Source material:

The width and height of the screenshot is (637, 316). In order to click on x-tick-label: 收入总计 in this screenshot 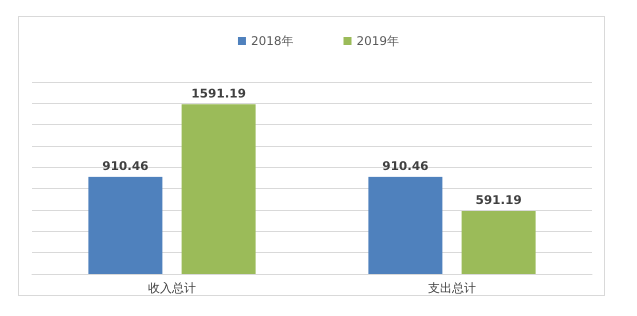, I will do `click(172, 288)`.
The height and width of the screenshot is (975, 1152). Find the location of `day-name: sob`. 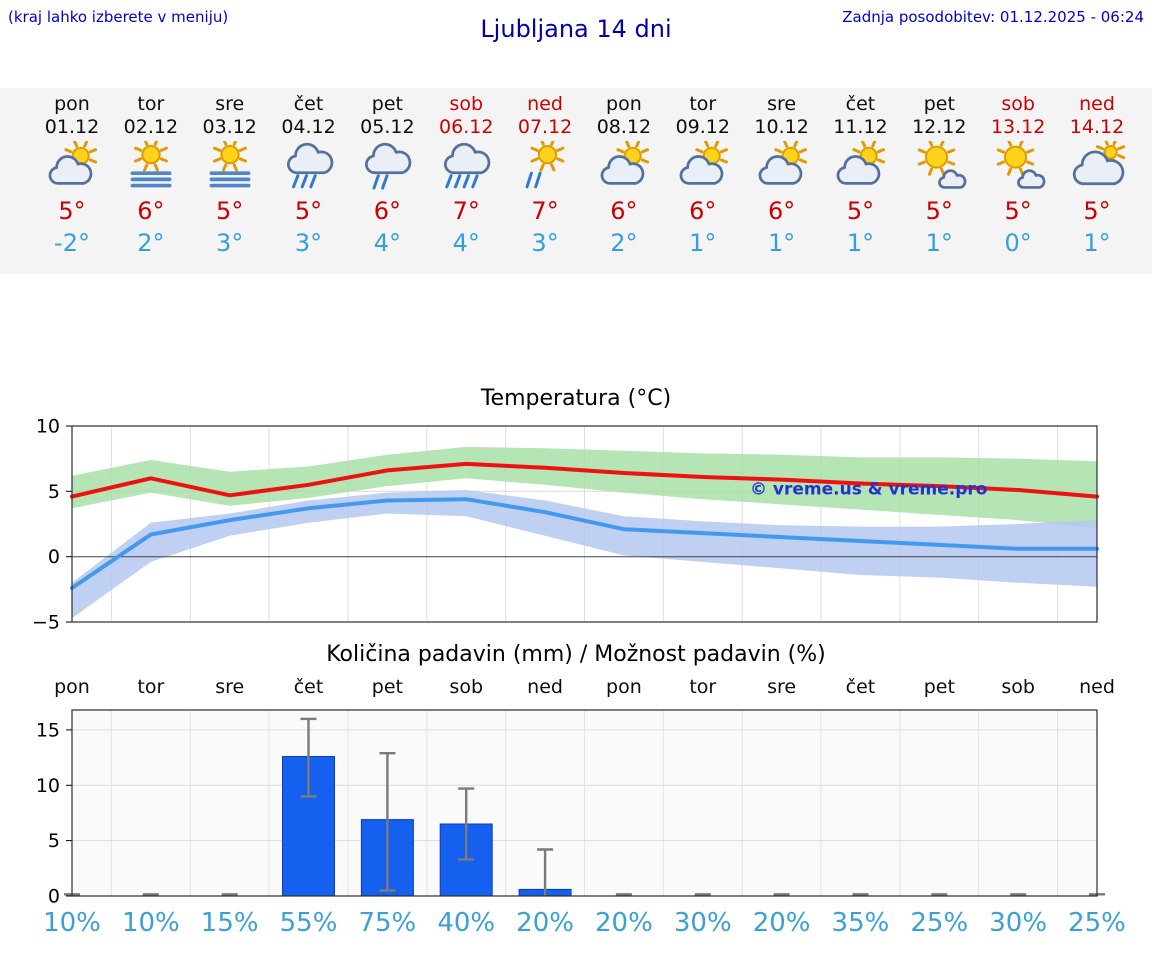

day-name: sob is located at coordinates (466, 104).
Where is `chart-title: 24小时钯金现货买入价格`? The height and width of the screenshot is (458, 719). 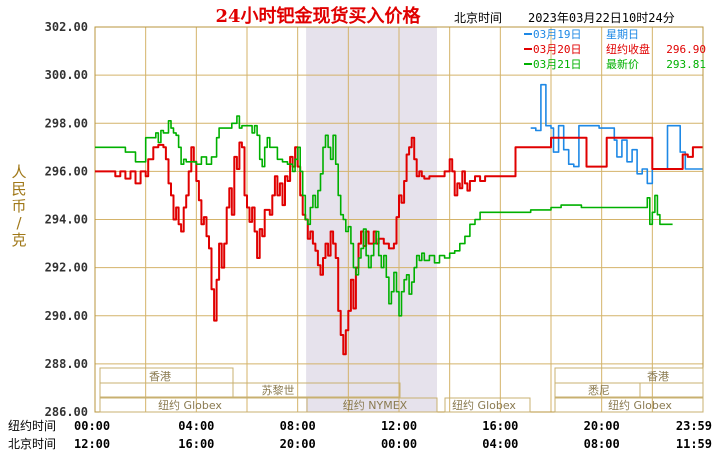
chart-title: 24小时钯金现货买入价格 is located at coordinates (318, 16).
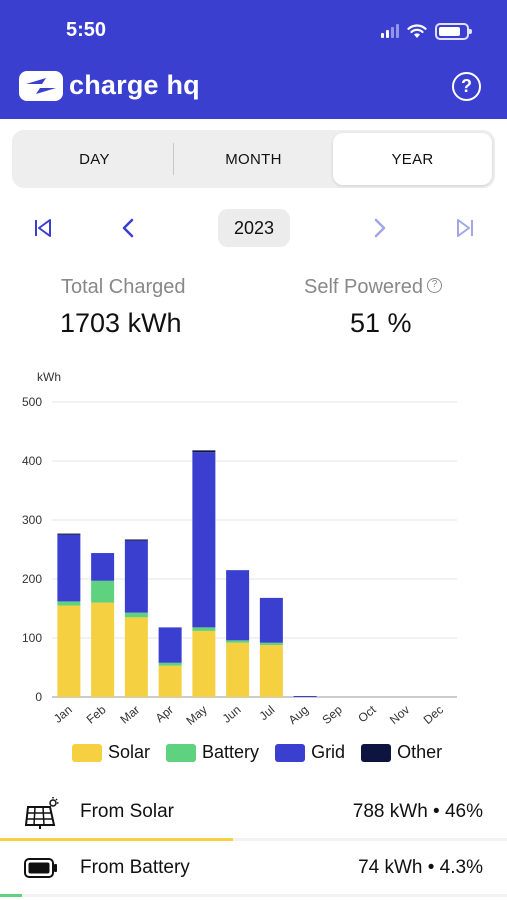 This screenshot has height=900, width=507. I want to click on bar-other-may, so click(204, 452).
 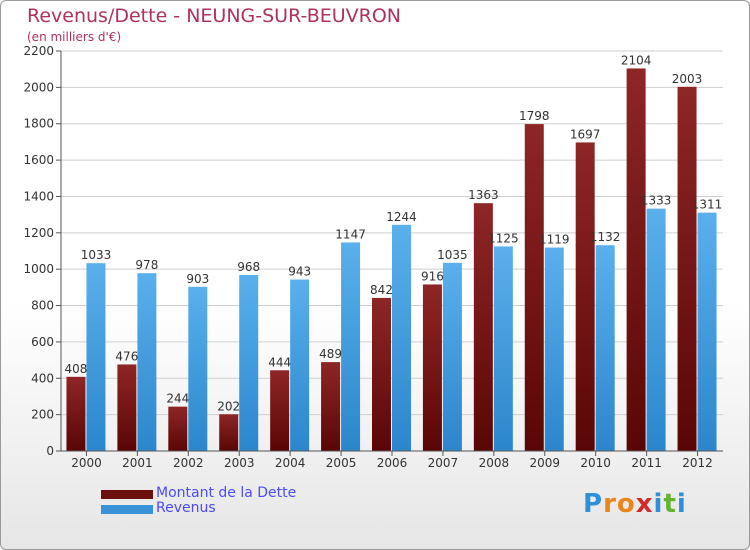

Problem requirements:
Beginning at the line that contains "The height and width of the screenshot is (975, 1152)." and continuing through the end of the records, rewrite the records with "Find the location of" changed to "Locate" and everything else kept the same. Leave the pictures out of your version.

Answer for the task:
The height and width of the screenshot is (975, 1152). Locate `day-name: sob`. 

day-name: sob is located at coordinates (466, 104).
Where is `chart-title: 24小时钯金现货买入价格`? The height and width of the screenshot is (458, 719). 
chart-title: 24小时钯金现货买入价格 is located at coordinates (318, 16).
 This screenshot has height=900, width=507. I want to click on bar-other-may, so click(204, 452).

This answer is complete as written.